Stefan H'Lawatschek ist den Drogen davongelaufen
Stefan H'Lawatschek war ganz unten. Wenn der 32-jährige Familienvater, sein Sohn ist 21 Monate alt, über die Endphase seiner Drogenexzesse aus dem Oktober 1998 erzählt, muss man schon genau hinhören, um die Dimension zu verinnerlichen. Das erste Bier morgens um sieben, abends waren es dann bisweilen 30, hinzu kamen drei Schachteln Zigaretten täglich. Ein Mann am Abgrund, komplett abgestürzt, viele kommen da nicht mehr raus.
Stefan H´Lawatschek hat eine Ersatzdroge gefunden: Das Laufen.
Schon mittags betrunken, wenn seine Frau Ramona von der Arbeit nach Hause kam, antriebsschwach, schleichend abhängig geworden während seiner Tätigkeit als Maurer; dann kam der Jobverlust, seine Mutter starb. Hinzu kam eine Katzenallergie. "Mein Immunsystem war heruntergewirtschaftet", sagt er. "Und meine Frau wollte mir davonlaufen." Dann musste er ins Krankenhaus, in seinem Brustkorb hatte sich Luft angesammelt. Lange Zeit hatte er die Warnsignale seines Körpers nicht ernst genommen, die Hustenanfälle, das immer geringere Atemvermögen.Fünf Minuten entschieden über Leben und Tod
Fünf Jahre ist das jetzt her. Der Mann aus Wendelstein kam rechtzeitig auf die Intensivstation ("Fünf Minuten später hätte ich bleibende Gehirnschäden davongetragen") – und wurde gerettet. Danach war Schluss. Keine Zigaretten, kein Alkohol. Stattdessen begann er, übermäßig viel zu essen. Zwanzig Kilogramm Mehrgewicht in knapp zwei Monaten, die Waage zeigte 100 Kilogramm bei einer Körpergröße von 1,74 Meter – dann war auch damit Schluss und H'Lawatschek fing an zu laufen. Aus Eitelkeit, weil er rund geworden war wie ein Hefekloß.

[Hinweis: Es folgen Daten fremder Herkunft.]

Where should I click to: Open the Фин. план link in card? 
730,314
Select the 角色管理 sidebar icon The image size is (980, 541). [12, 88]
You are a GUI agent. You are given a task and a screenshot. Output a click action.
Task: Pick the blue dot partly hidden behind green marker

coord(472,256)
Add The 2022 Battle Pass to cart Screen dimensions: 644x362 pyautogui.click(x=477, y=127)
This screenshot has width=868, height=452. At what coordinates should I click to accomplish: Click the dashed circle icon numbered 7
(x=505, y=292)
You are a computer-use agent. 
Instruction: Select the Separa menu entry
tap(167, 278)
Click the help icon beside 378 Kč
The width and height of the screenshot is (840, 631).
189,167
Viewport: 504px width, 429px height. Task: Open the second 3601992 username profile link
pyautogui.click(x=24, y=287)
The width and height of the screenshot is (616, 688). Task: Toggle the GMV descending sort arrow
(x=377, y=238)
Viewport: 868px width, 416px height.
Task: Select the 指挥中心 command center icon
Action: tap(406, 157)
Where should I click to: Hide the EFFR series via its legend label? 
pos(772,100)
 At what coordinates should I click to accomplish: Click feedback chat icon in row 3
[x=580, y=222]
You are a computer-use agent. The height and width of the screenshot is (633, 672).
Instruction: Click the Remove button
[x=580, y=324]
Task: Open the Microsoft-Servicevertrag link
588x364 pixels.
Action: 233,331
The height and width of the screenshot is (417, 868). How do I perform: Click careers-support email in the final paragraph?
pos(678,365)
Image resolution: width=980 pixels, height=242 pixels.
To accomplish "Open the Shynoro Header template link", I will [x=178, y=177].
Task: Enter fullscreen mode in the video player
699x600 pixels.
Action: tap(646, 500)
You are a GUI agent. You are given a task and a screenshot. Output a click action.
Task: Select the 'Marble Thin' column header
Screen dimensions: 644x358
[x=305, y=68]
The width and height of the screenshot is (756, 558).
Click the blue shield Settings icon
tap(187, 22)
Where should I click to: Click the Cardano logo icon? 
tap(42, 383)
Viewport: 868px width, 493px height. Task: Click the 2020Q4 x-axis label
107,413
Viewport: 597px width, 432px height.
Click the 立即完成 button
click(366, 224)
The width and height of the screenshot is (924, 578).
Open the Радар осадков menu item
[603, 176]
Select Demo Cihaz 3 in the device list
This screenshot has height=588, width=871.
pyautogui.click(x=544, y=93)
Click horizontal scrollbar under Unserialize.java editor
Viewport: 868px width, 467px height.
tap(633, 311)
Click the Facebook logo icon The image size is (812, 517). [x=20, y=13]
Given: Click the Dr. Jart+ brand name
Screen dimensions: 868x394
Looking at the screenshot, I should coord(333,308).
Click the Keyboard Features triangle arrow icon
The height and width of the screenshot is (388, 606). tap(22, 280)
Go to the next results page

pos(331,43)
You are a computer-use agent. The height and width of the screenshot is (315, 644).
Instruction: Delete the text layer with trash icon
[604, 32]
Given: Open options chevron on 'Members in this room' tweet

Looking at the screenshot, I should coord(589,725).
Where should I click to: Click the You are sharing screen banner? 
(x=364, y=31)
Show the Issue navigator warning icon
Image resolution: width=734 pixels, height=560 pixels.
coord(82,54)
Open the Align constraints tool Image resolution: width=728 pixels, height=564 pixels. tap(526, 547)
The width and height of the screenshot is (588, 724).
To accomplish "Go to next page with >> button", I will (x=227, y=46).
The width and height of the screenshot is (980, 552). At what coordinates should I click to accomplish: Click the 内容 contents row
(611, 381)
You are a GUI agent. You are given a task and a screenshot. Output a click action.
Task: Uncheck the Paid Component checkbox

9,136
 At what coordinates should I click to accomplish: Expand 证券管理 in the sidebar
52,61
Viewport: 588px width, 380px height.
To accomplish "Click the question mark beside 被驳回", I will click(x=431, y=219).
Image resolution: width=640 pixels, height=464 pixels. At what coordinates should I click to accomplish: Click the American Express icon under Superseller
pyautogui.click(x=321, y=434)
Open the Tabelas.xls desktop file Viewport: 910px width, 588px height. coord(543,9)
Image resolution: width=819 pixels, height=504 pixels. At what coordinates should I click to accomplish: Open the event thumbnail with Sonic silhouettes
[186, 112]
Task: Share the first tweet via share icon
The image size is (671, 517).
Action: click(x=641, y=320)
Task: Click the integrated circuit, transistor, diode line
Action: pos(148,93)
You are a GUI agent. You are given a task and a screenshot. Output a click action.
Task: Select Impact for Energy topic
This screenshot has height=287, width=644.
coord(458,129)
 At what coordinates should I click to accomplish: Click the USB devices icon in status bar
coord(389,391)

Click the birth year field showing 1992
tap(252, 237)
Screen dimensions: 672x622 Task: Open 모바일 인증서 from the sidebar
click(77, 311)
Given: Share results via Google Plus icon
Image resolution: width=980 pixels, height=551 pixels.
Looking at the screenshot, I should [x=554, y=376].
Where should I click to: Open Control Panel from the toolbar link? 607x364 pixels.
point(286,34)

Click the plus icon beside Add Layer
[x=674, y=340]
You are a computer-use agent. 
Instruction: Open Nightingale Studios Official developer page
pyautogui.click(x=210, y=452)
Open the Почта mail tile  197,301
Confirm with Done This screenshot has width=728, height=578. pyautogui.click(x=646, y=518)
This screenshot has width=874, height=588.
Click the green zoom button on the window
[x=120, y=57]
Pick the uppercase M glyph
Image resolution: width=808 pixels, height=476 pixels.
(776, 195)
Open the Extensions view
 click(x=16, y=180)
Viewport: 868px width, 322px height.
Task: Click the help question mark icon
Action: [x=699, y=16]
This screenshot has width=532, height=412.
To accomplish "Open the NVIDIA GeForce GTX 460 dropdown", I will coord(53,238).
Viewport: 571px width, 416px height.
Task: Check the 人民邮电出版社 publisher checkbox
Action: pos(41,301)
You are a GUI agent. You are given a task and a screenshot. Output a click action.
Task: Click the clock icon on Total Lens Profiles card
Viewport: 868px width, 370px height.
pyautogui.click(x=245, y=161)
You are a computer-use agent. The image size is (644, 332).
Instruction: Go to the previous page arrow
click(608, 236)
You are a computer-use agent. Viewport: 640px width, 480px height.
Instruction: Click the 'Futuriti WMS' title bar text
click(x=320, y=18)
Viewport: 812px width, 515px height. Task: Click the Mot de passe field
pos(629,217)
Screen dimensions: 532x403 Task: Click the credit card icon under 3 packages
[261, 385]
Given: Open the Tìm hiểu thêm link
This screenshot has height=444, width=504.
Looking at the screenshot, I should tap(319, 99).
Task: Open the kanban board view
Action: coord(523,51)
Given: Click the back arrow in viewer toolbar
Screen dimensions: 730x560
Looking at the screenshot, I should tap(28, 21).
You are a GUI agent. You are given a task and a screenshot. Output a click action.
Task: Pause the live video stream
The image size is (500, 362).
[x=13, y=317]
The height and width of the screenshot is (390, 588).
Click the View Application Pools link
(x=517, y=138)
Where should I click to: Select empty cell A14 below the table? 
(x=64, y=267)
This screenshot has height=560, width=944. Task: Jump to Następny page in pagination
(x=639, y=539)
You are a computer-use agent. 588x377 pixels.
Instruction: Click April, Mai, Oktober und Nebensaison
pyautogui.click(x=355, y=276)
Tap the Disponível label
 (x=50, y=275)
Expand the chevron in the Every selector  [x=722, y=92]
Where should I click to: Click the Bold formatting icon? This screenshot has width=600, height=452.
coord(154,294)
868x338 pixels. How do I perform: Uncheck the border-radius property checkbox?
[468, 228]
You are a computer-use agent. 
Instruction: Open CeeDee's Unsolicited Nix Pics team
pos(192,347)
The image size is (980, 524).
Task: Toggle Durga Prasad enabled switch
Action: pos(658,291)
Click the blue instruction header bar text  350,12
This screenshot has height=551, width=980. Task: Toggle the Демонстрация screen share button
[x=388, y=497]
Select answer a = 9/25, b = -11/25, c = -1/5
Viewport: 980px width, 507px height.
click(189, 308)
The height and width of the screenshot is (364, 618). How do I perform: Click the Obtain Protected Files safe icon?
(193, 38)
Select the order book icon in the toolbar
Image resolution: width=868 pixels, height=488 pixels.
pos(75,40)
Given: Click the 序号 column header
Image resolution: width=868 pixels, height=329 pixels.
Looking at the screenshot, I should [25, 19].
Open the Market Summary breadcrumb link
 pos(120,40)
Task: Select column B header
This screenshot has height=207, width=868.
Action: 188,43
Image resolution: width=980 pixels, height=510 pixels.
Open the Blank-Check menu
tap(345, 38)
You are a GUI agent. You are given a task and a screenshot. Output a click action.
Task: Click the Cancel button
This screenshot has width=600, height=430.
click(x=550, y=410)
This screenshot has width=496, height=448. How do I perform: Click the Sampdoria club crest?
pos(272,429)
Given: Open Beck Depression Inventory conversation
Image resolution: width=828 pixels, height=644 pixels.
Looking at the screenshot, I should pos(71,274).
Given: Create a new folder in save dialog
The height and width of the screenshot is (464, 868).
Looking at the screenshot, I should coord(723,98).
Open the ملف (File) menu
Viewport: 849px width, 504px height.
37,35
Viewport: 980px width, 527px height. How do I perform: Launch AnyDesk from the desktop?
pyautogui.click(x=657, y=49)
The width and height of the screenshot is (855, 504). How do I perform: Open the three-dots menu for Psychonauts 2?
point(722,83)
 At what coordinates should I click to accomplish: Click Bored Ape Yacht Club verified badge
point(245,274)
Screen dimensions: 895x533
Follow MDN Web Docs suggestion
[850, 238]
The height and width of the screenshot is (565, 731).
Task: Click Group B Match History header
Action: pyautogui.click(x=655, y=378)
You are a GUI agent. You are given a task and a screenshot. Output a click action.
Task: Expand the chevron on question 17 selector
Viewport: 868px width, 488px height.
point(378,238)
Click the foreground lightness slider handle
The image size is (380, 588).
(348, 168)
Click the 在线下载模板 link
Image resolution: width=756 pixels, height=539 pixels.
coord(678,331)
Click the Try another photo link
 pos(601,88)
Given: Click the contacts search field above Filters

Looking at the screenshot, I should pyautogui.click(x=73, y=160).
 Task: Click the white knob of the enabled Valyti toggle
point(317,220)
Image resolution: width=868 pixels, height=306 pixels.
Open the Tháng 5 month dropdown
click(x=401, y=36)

Bei einem Lauftreff entdeckte er seine Liebe für den Ausdauersport. "Auch Laufen ist eine Droge. Das möchte ich fett unterstreichen. Und irgendwie ist es meine Ersatzdroge." Zigaretten und Alkohol aber hat er seit fünf Jahren nicht mehr konsumiert. "Bierwerbung geht mir an die Hutkrempe", meint H'Lawatschek. Bei Nikotin ist er etwas gnädiger: "Die Abneigung ist recht groß, aber ich toleriere das Rauchen."
Marathondebüt in Regensburg
Stefan H'Lawatschek philosophiert nicht lange herum, wie er sich von seiner Alkohol- und Nikotinsucht befreit hat. Er sagt zwei Sätze, das muss reichen: "Das Phänomen Mensch kann alles schaffen. Der Wille entscheidet." Anfangs war er 50 Minuten unterwegs für nur drei Kilometer, im April 1999 nahm er an einem Volkslauf teil und schaffte zehn Kilometer in 51:49 Minuten. Er steigerte sein Trainingspensum, lief zwei Stunden durch und legte etwa zwanzig Kilometer zurück; er wagte einen Halbmarathon (1:52 h) und im Mai 1999 in Regensburg seinen ersten Marathon (4:44 h).
Er gerät ins Stocken beim Plausch über sein erstes Rennjahr mit 26 Wettkämpfen mit vier Halb- und drei Marathons. Dass man die 42,195 Kilometer "strategisch laufen" muss, war ihm anfangs nicht bewusst, er ging zu schnell an, er war mit 90 Kilogramm immer noch zu schwer. Seine Marathon-Bestzeit stammt aus dem Jahr 2000 in Berlin (3:35 h), in Frankfurt debütierte er ein Jahr später.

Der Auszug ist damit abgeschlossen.